Slackware packages have traditionally had .tgz as the filename suffix,
which is an abbreviation of .tar.gz. A logical naming for LZMA
compressed packages was .tlz, being an abbreviation of .tar.lzma.
At the end of the year 2007, there was no distribution under the
Tukaani project anymore, but development of LZMA Utils was kept going.
Still, there were .tlz packages around, because at least Vector Linux
(a Slackware based distribution) used LZMA for its packages.
First versions of the modified pkgtools used the LZMA_Alone tool from
Igor Pavlov's LZMA SDK as is. It was fine, because users wouldn't need
to interact with LZMA_Alone directly. But people soon wanted to use
LZMA for other files too, and the interface of LZMA_Alone wasn't
comfortable for those used to gzip and bzip2.
First steps of LZMA Utils
The first version of LZMA Utils (4.22.0) included a shell script called
lzmash. It was a wrapper that had a gzip-like command-line interface. It
used the LZMA_Alone tool from LZMA SDK to do all the real work. zgrep,
zdiff, and related scripts from gzip were adapted to work with LZMA and
were part of the first LZMA Utils release too.
LZMA Utils 4.22.0 included also lzmadec, which was a small (less than
10 KiB) decoder-only command-line tool. It was written on top of the
decoder-only C code found from the LZMA SDK. lzmadec was convenient in
situations where LZMA_Alone (a few hundred KiB) would be too big.
lzmash and lzmadec were written by Lasse Collin.
Second generation
The lzmash script was an ugly and not very secure hack. The last
version of LZMA Utils to use lzmash was 4.27.1.
LZMA Utils 4.32.0beta1 introduced a new lzma command-line tool written
by Ville Koskinen.
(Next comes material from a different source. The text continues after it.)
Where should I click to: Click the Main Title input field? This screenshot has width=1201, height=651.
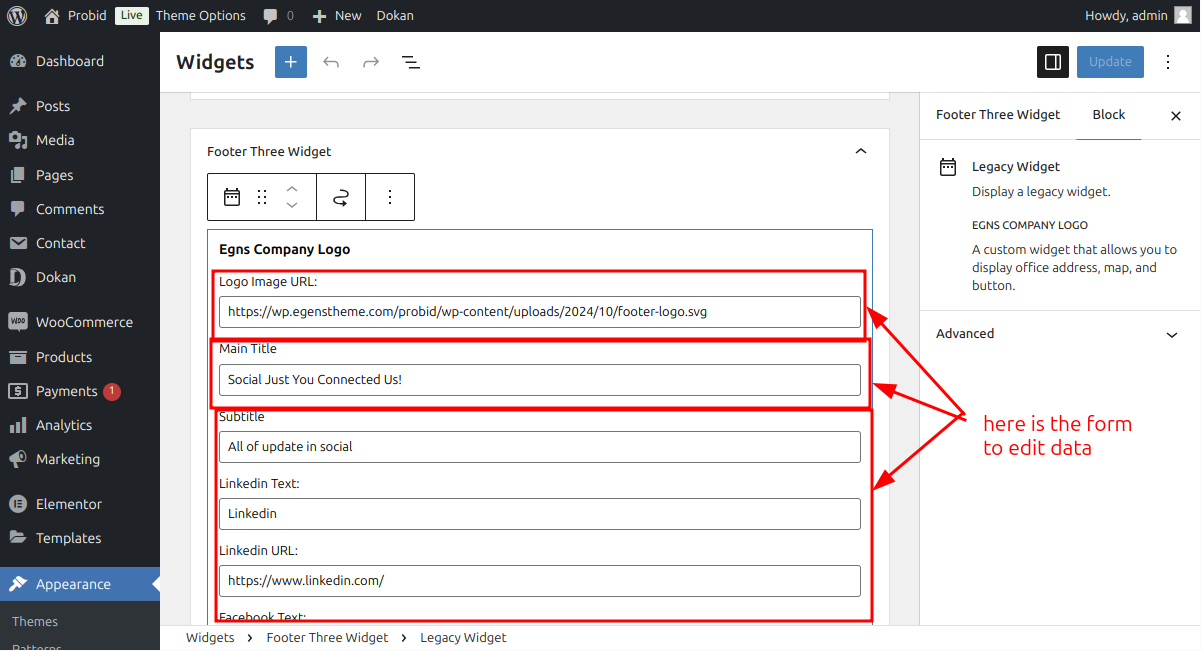(x=540, y=380)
It was written in C++, and used the encoder and
decoder from C++ LZMA SDK with some little modifications. This tool
replaced both the lzmash script and the LZMA_Alone command-line tool
in LZMA Utils.
Introducing this new tool caused some temporary incompatibilities,
because the LZMA_Alone executable was simply named lzma like the new
command-line tool, but they had a completely different command-line
interface. The file format was still the same.
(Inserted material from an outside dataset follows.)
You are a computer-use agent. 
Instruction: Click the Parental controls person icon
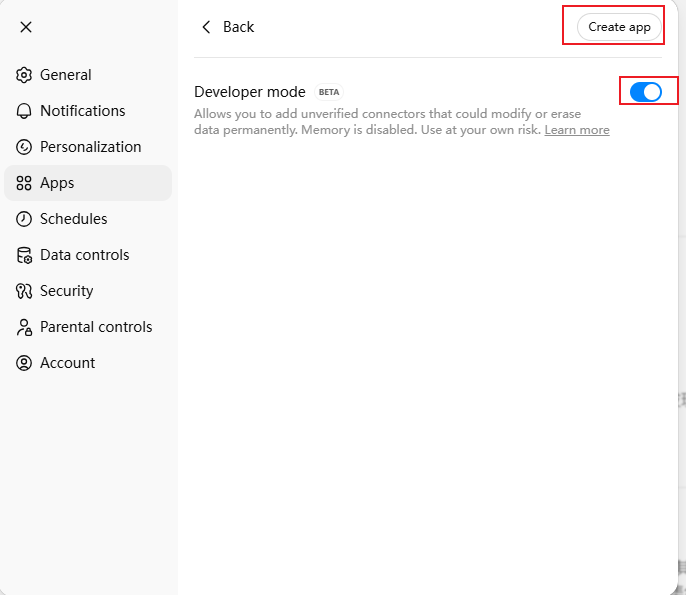click(x=24, y=327)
Lasse wrote liblzmadec, which was a small decoder-only library based
on the C code found from LZMA SDK. liblzmadec had an API similar to
zlib, although there were some significant differences, which made it
non-trivial to use it in some applications designed for zlib and
libbzip2.
The lzmadec command-line tool was converted to use liblzmadec.
Alexandre Sauvé helped converting the build system to use GNU
Autotools. This made it easier to test for certain less portable
features needed by the new command-line tool.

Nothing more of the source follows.